◆ HOW TO COMPLETE THIS TASK ◆
Write out the data again in full, keeping every character the same.

◆ Stored data ◆
──────────────────────────────

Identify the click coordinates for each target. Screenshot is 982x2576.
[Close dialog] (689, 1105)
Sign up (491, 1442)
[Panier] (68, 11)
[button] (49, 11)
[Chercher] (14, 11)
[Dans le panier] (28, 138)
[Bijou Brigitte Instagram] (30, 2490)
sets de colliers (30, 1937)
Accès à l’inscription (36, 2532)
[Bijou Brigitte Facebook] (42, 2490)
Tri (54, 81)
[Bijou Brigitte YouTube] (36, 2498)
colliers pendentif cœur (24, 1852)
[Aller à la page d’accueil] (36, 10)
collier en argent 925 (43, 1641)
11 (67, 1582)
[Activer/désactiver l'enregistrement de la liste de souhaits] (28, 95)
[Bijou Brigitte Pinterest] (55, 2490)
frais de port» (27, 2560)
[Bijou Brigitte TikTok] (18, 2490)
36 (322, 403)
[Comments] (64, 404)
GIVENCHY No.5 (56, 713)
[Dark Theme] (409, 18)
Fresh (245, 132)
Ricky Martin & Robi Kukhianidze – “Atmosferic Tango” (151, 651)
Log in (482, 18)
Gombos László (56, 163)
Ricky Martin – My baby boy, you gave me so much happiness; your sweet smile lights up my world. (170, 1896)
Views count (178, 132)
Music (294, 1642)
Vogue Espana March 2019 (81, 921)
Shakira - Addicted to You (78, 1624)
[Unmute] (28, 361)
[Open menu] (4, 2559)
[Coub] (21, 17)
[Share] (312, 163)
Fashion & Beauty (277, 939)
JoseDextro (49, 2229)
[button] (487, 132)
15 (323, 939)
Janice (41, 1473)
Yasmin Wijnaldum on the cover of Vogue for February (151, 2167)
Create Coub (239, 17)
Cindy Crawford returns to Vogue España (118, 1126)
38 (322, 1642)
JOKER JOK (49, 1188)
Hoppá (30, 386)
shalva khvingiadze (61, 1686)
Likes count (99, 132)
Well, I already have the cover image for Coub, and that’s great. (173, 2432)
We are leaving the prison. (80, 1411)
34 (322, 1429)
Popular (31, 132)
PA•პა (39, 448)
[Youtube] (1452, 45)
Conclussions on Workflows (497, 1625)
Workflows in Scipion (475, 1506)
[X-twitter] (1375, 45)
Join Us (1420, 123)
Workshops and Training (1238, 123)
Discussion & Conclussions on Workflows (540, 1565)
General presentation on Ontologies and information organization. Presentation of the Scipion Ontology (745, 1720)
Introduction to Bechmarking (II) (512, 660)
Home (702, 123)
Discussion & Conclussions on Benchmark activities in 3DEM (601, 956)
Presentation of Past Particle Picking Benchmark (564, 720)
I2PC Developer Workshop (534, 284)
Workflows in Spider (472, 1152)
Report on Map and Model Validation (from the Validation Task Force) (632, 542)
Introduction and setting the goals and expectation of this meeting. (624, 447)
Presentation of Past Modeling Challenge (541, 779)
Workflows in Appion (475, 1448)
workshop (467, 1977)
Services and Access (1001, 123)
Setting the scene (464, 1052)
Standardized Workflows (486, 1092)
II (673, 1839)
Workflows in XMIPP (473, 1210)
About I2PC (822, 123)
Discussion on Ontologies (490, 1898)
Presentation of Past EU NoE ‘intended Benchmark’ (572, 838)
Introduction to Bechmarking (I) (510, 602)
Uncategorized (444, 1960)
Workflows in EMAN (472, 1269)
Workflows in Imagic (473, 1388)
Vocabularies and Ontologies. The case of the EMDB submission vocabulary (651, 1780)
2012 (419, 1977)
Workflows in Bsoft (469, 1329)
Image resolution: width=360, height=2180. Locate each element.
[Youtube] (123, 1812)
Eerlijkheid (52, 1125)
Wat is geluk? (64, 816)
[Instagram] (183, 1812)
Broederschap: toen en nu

──────────────────────────────

◆ RESULT ◆
Identify the click coordinates for each target. Screenshot is 982x2576.
[Close dialog] (689, 1105)
Sign up (491, 1442)
[Panier] (68, 11)
[button] (49, 11)
[Chercher] (14, 11)
[Dans le panier] (28, 138)
[Bijou Brigitte Instagram] (30, 2490)
sets de colliers (30, 1937)
Accès à l’inscription (36, 2532)
[Bijou Brigitte Facebook] (42, 2490)
Tri (54, 81)
[Bijou Brigitte YouTube] (36, 2498)
colliers pendentif cœur (24, 1852)
[Aller à la page d’accueil] (36, 10)
collier en argent 925 (43, 1641)
11 (67, 1582)
[Activer/désactiver l'enregistrement de la liste de souhaits] (28, 95)
[Bijou Brigitte Pinterest] (55, 2490)
frais de port» (27, 2560)
[Bijou Brigitte TikTok] (18, 2490)
36 (322, 403)
[Comments] (64, 404)
GIVENCHY No.5 (56, 713)
[Dark Theme] (409, 18)
Fresh (245, 132)
Ricky Martin & Robi Kukhianidze – “Atmosferic Tango” (151, 651)
Log in (482, 18)
Gombos László (56, 163)
Ricky Martin – My baby boy, you gave me so much happiness; your sweet smile lights up my world. (170, 1896)
Views count (178, 132)
Music (294, 1642)
Vogue Espana March 2019 (81, 921)
Shakira - Addicted to You (78, 1624)
[Unmute] (28, 361)
[Open menu] (4, 2559)
[Coub] (21, 17)
[Share] (312, 163)
Fashion & Beauty (277, 939)
JoseDextro (49, 2229)
[button] (487, 132)
15 (323, 939)
Janice (41, 1473)
Yasmin Wijnaldum on the cover of Vogue for February (151, 2167)
Create Coub (239, 17)
Cindy Crawford returns to Vogue España (118, 1126)
38 (322, 1642)
JOKER JOK (49, 1188)
Hoppá (30, 386)
shalva khvingiadze (61, 1686)
Likes count (99, 132)
Well, I already have the cover image for Coub, and that’s great. (173, 2432)
We are leaving the prison. (80, 1411)
34 (322, 1429)
Popular (31, 132)
PA•პა (39, 448)
[Youtube] (1452, 45)
Conclussions on Workflows (497, 1625)
Workflows in Scipion (475, 1506)
[X-twitter] (1375, 45)
Join Us (1420, 123)
Workshops and Training (1238, 123)
Discussion & Conclussions on Workflows (540, 1565)
General presentation on Ontologies and information organization. Presentation of the Scipion Ontology (745, 1720)
Introduction to Bechmarking (II) (512, 660)
Home (702, 123)
Discussion & Conclussions on Benchmark activities in 3DEM (601, 956)
Presentation of Past Particle Picking Benchmark (564, 720)
I2PC Developer Workshop (534, 284)
Workflows in Spider (472, 1152)
Report on Map and Model Validation (from the Validation Task Force) (632, 542)
Introduction and setting the goals and expectation of this meeting. (624, 447)
Presentation of Past Modeling Challenge (541, 779)
Workflows in Appion (475, 1448)
workshop (467, 1977)
Services and Access (1001, 123)
Setting the scene (464, 1052)
Standardized Workflows (486, 1092)
II (673, 1839)
Workflows in XMIPP (473, 1210)
About I2PC (822, 123)
Discussion on Ontologies (490, 1898)
Presentation of Past EU NoE ‘intended Benchmark’ (572, 838)
Introduction to Bechmarking (I) (510, 602)
Uncategorized (444, 1960)
Workflows in EMAN (472, 1269)
Workflows in Imagic (473, 1388)
Vocabularies and Ontologies. The case of the EMDB submission vocabulary (651, 1780)
2012 (419, 1977)
Workflows in Bsoft (469, 1329)
Image resolution: width=360, height=2180. Locate each element.
[Youtube] (123, 1812)
Eerlijkheid (52, 1125)
Wat is geluk? (64, 816)
[Instagram] (183, 1812)
Broederschap: toen en nu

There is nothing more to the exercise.